Stored items from a collection:

== == ==

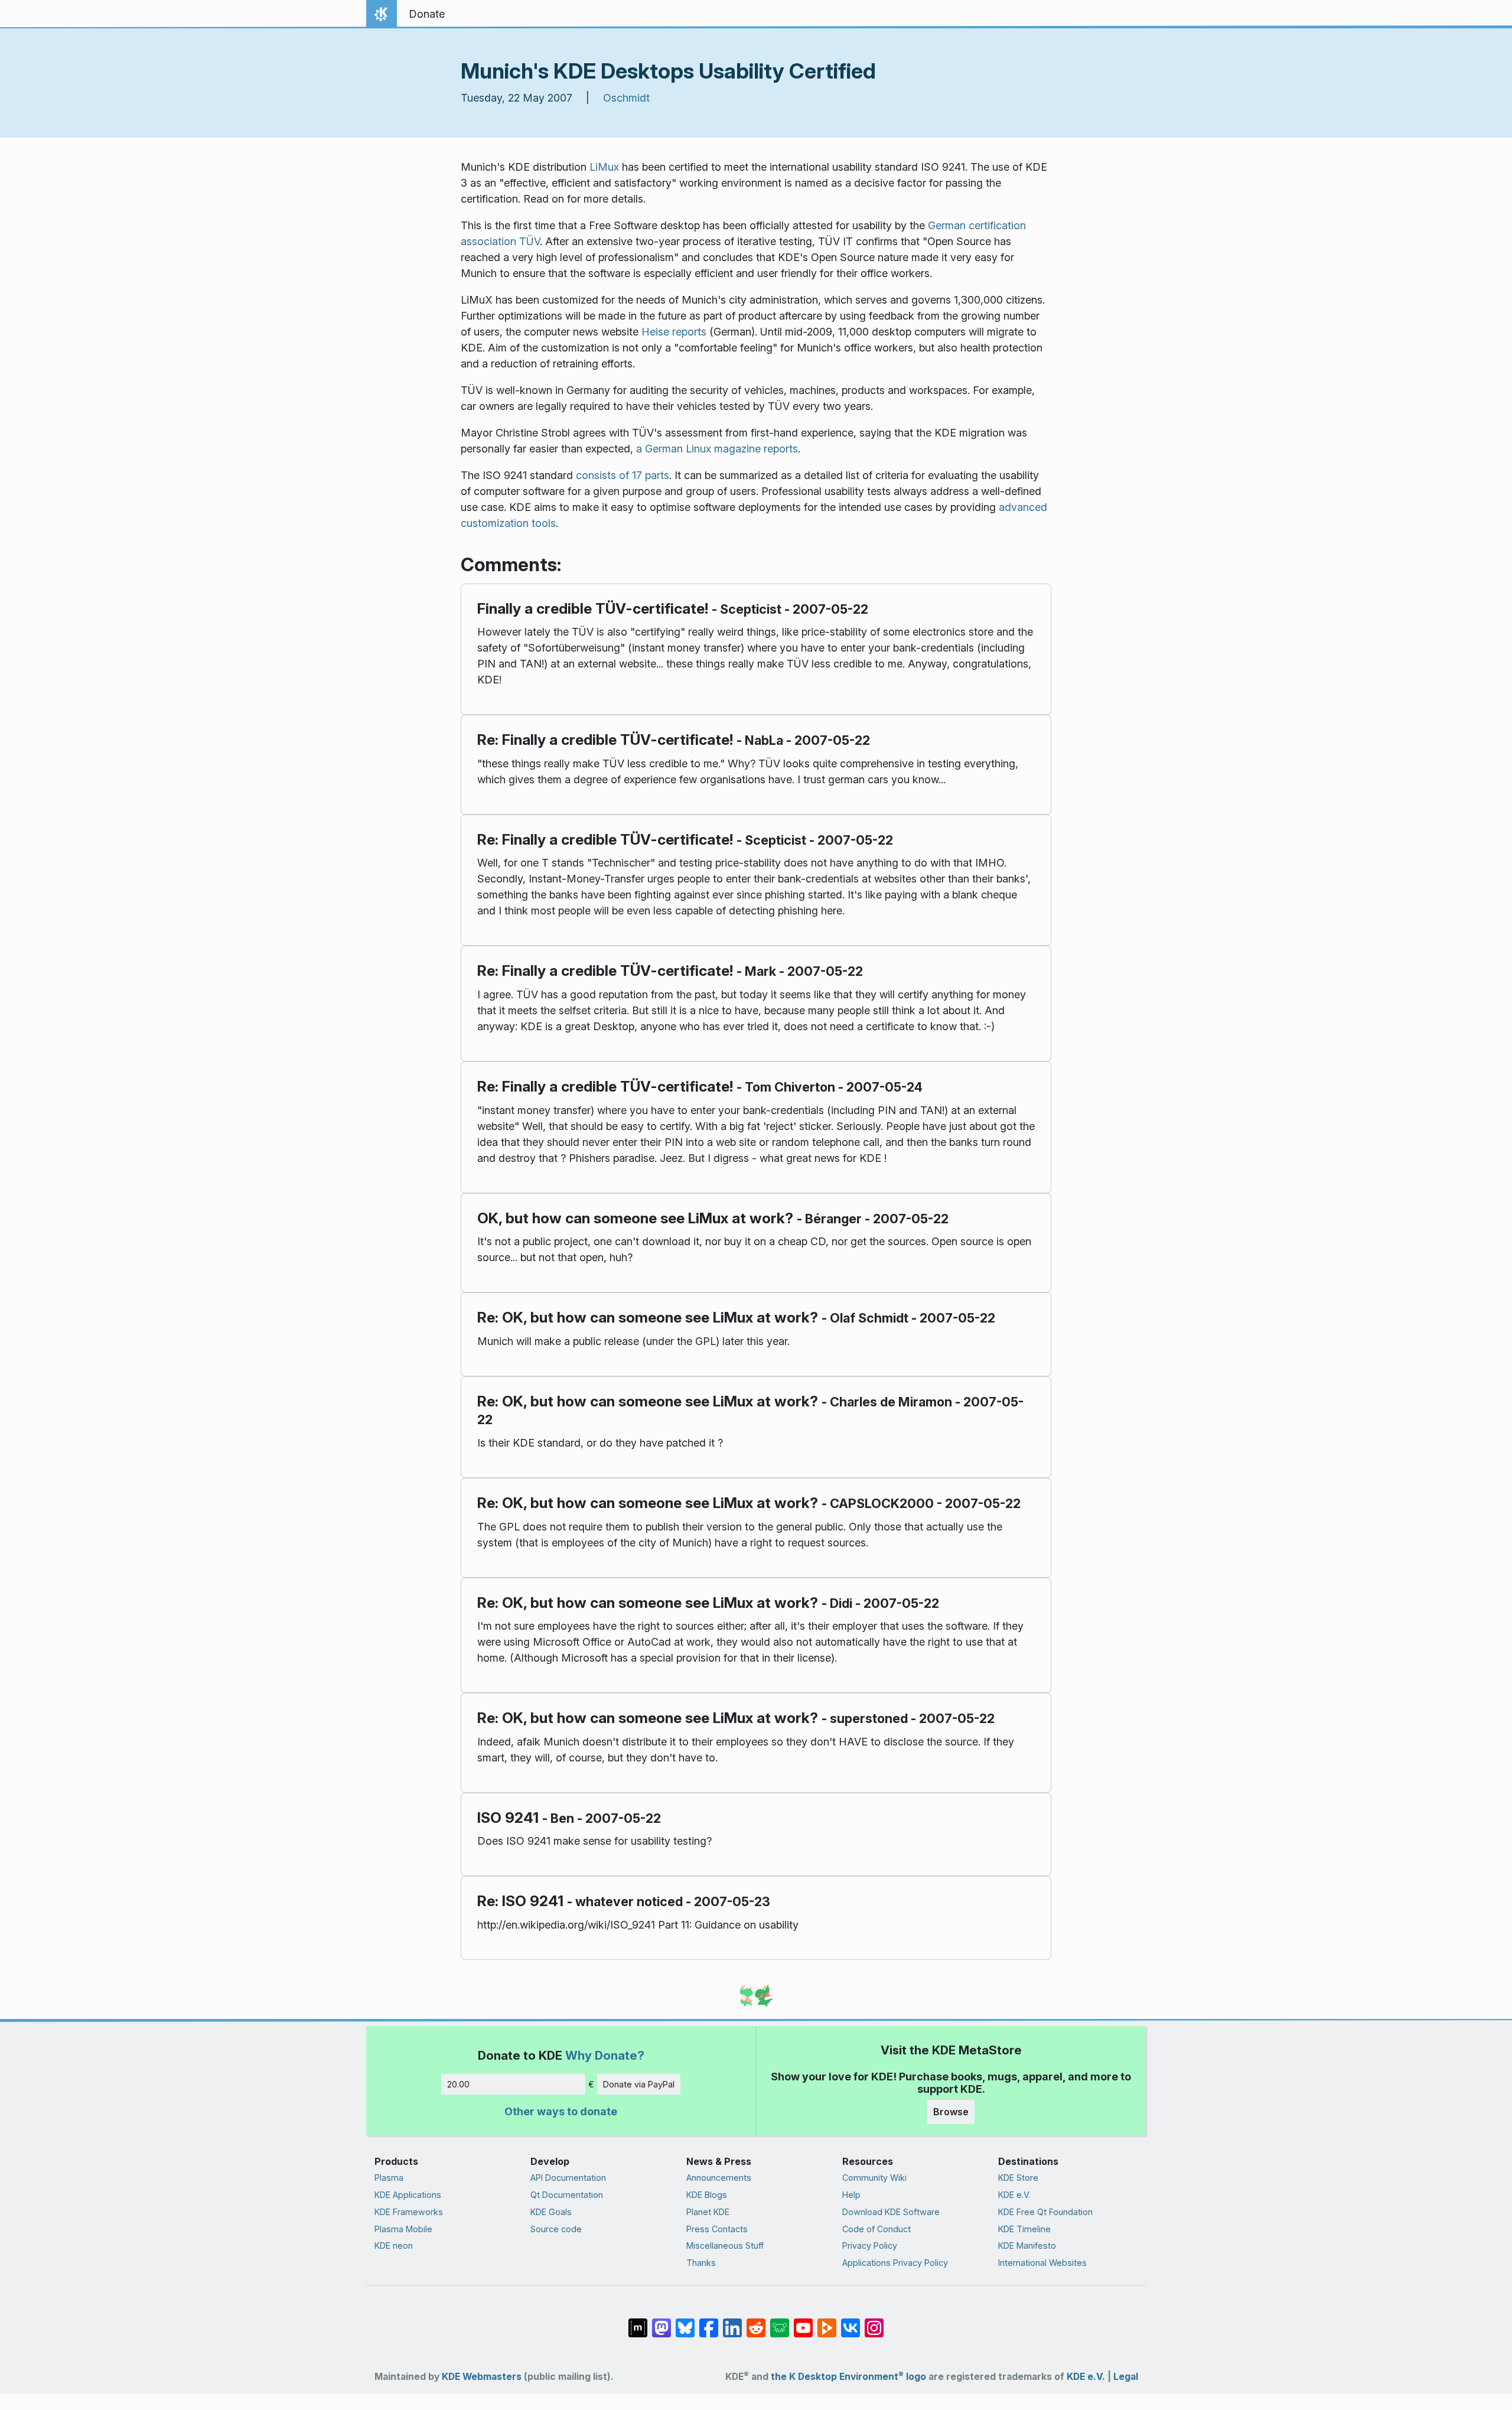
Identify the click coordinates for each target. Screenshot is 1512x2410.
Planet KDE (707, 2212)
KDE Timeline (1024, 2229)
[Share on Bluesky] (685, 2322)
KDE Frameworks (408, 2212)
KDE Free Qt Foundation (1045, 2212)
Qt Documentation (566, 2195)
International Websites (1042, 2263)
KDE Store (1018, 2178)
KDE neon (393, 2245)
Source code (556, 2229)
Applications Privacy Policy (895, 2263)
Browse (951, 2112)
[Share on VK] (850, 2322)
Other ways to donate (560, 2111)
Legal (1125, 2376)
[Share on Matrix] (637, 2322)
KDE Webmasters (482, 2376)
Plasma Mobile (403, 2229)
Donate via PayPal (638, 2084)
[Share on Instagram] (874, 2322)
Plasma (388, 2178)
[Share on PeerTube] (826, 2322)
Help (851, 2195)
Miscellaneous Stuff (725, 2245)
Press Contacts (717, 2229)
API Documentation (568, 2178)
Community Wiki (874, 2178)
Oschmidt (626, 98)
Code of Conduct (876, 2229)
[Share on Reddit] (756, 2322)
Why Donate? (604, 2055)
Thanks (701, 2263)
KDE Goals (551, 2212)
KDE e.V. (1014, 2195)
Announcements (718, 2178)
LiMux (604, 167)
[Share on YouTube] (803, 2322)
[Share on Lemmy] (779, 2322)
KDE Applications (407, 2195)
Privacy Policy (869, 2245)
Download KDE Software (891, 2212)
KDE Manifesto (1027, 2245)
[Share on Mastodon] (661, 2322)
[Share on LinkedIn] (732, 2322)
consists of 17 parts (622, 475)
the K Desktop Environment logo (848, 2376)
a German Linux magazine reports (717, 448)
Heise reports (673, 331)
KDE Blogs (706, 2195)
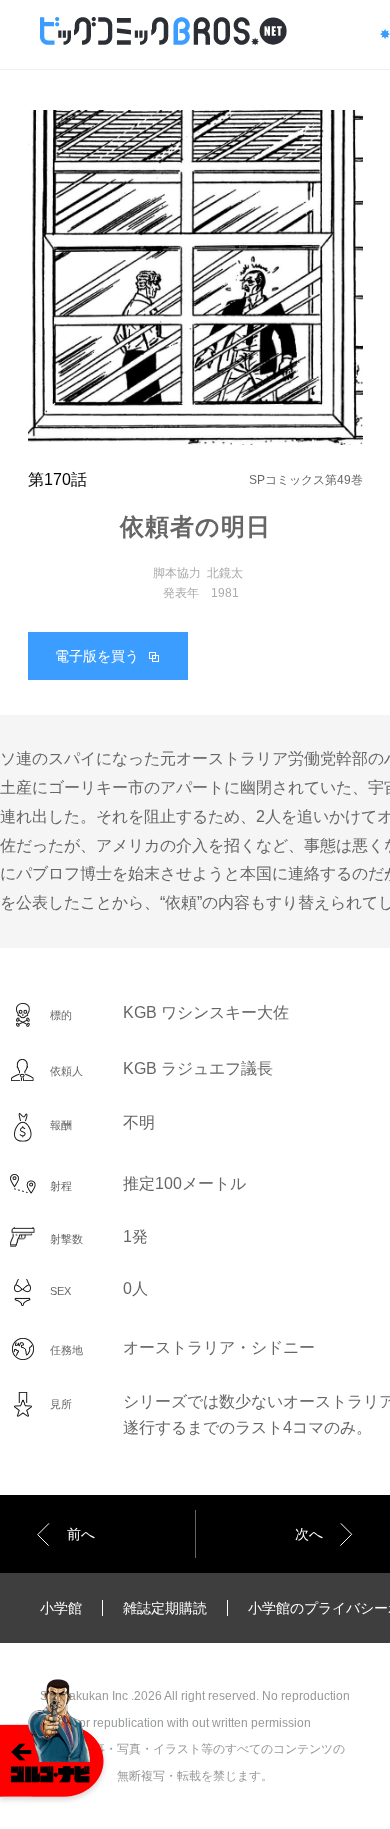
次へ (309, 1534)
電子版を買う (97, 656)
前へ (81, 1534)
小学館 (61, 1608)
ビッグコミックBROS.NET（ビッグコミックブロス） (190, 32)
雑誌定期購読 (165, 1608)
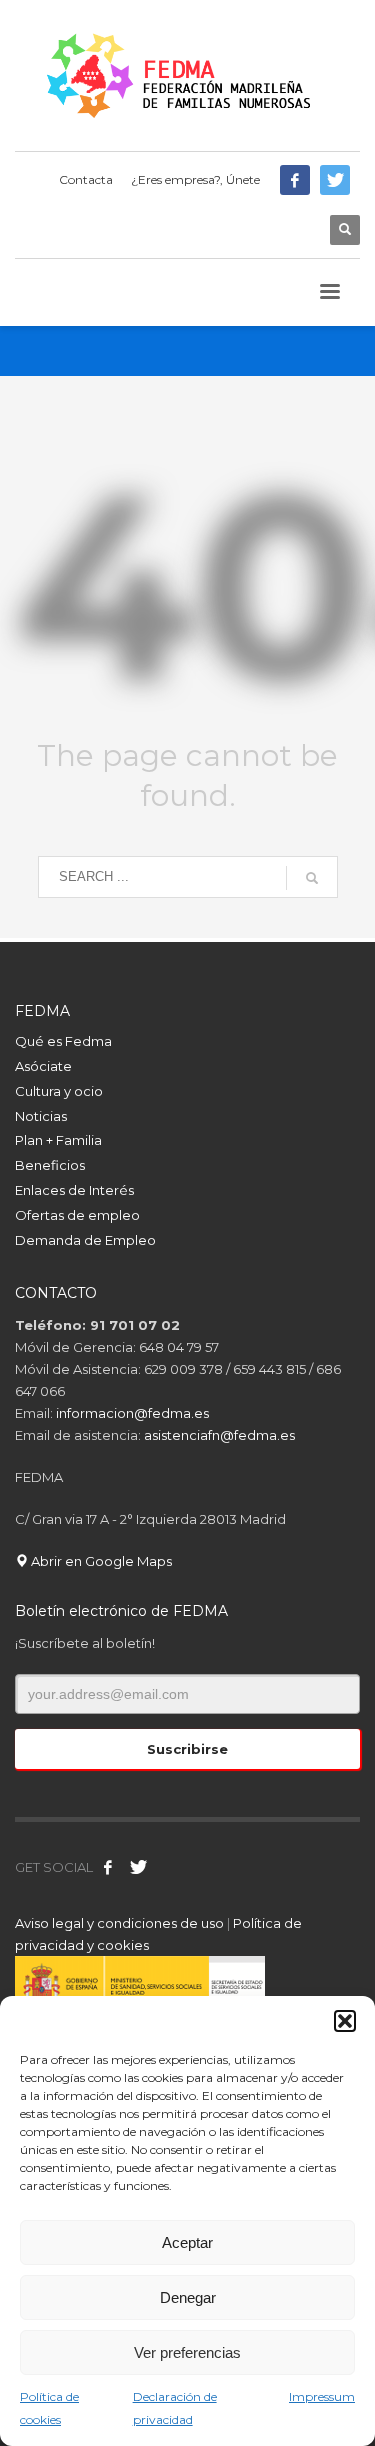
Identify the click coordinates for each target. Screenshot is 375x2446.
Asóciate (43, 1066)
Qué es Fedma (63, 1041)
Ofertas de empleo (77, 1215)
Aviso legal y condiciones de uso (119, 1923)
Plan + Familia (58, 1140)
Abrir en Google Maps (100, 1561)
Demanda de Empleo (85, 1240)
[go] (312, 878)
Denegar (188, 2297)
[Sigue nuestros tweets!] (138, 1867)
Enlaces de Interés (74, 1190)
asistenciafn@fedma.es (219, 1435)
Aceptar (187, 2242)
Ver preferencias (187, 2352)
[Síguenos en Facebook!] (108, 1867)
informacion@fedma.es (132, 1413)
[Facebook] (295, 180)
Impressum (322, 2396)
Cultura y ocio (59, 1091)
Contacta (86, 179)
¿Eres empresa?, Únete (195, 179)
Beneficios (50, 1165)
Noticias (41, 1116)
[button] (345, 2021)
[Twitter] (335, 180)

== == ==

» TASK TO CARRY OUT
Determine the number of lines in the entries above where the string "target" appears. Answer with the number alone.

» COMPLETED TASK
2